═════ RECORDS PROVIDED

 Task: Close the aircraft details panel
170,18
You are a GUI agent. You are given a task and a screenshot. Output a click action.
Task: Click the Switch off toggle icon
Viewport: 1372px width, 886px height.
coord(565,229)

══════════

== GOAL OF THE EXERCISE ==
Reproduce every line of the entries above, including the instructions, and add 63 to each coordinate value given in the answers.

== TASK ANSWER ==
 Task: Close the aircraft details panel
233,81
You are a GUI agent. You are given a task and a screenshot. Output a click action.
Task: Click the Switch off toggle icon
Viewport: 1372px width, 886px height.
coord(628,292)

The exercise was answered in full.